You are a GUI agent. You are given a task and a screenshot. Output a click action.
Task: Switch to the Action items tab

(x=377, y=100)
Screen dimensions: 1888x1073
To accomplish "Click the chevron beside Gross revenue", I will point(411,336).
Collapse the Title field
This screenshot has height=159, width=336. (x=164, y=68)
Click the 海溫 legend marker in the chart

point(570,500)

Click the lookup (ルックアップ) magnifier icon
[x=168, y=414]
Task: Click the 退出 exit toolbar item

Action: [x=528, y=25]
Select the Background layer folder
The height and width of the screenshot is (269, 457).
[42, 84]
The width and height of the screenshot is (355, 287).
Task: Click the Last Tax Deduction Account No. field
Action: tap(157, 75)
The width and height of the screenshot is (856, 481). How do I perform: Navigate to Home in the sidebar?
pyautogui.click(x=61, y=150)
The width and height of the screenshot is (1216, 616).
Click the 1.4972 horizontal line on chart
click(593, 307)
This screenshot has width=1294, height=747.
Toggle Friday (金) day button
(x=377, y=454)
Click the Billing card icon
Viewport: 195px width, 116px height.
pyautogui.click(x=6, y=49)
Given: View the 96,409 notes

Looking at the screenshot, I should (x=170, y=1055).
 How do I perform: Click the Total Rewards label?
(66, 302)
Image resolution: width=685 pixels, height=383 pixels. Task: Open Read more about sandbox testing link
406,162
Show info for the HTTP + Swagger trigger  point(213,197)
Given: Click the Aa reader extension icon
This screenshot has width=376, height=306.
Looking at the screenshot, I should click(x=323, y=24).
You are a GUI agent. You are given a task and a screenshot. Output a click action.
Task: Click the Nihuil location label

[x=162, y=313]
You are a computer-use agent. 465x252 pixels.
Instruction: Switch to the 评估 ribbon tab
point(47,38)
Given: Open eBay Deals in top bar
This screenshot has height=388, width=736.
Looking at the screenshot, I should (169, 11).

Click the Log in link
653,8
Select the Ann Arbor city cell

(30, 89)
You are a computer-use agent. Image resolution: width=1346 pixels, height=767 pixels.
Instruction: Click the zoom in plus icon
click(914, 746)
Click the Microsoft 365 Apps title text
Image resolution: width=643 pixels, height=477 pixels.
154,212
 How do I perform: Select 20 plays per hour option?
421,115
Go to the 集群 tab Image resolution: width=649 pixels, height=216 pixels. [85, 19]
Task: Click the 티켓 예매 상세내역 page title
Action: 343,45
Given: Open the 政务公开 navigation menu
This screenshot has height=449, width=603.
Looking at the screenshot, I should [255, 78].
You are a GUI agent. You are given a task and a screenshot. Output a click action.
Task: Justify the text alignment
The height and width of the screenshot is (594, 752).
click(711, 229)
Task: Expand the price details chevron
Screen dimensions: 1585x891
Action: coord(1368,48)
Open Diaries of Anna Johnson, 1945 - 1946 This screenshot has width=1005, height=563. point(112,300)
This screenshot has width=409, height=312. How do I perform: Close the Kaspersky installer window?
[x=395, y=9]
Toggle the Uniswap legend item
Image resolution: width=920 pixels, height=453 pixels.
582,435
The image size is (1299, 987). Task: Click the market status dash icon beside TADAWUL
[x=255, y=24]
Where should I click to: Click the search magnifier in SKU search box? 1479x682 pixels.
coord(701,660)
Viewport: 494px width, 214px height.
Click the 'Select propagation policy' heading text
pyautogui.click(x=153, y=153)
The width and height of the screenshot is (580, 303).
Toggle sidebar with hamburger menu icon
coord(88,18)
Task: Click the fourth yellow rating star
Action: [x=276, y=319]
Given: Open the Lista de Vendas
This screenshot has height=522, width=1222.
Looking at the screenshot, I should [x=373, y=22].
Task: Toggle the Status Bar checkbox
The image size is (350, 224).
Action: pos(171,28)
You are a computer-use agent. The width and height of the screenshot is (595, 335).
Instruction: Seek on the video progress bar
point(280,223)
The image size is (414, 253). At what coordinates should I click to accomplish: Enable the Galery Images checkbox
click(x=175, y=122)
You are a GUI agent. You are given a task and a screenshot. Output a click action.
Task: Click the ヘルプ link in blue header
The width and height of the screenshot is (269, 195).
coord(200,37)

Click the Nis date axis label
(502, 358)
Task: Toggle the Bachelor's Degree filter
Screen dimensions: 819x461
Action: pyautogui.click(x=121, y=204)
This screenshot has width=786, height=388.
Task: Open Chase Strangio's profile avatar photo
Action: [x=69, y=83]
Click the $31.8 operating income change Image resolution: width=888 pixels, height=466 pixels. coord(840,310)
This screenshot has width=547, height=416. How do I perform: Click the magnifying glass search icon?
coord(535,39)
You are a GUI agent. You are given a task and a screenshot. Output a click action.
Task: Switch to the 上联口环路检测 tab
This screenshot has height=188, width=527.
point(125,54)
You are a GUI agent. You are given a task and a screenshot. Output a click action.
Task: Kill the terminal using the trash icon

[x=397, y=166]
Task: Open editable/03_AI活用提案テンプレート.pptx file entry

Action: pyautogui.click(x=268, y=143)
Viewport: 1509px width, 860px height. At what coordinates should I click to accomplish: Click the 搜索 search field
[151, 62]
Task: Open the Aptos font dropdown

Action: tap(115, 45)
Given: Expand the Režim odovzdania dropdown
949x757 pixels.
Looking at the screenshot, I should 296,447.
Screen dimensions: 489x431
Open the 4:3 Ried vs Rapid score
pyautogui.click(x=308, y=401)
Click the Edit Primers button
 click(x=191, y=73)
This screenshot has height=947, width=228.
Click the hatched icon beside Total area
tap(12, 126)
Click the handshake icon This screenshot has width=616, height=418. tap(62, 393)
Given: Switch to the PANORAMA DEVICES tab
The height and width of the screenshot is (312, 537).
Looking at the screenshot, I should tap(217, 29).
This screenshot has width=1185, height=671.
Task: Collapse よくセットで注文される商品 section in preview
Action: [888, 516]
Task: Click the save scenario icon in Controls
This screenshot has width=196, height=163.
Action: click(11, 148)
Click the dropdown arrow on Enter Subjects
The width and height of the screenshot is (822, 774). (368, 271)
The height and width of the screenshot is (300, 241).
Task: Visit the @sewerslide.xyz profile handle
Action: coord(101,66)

★ ★ ★ ★

◆ EXERCISE REQUIREMENTS
Search the entries for the string "computer". Copy every line that has it.

◆ WRITTEN ANSWER
You are a computer-use agent. 465x252 pixels.
You are a computer-use agent. Image resolution: width=1346 pixels, height=767 pixels.
You are a computer-use agent. The width and height of the screenshot is (595, 335).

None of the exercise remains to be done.